* Problem requirements:
In the listing that follows, how many lines hold the string "accomplish"? Answer with the number only.

* Stored data:
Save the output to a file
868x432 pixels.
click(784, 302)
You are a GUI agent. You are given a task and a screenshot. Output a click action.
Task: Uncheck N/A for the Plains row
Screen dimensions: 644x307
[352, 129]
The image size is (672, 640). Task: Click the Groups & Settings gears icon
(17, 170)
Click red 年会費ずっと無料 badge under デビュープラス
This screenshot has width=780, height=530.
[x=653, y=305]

--

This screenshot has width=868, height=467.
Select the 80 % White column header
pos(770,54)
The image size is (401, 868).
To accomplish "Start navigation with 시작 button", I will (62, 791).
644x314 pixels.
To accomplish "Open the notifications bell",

* Reply to the task:
2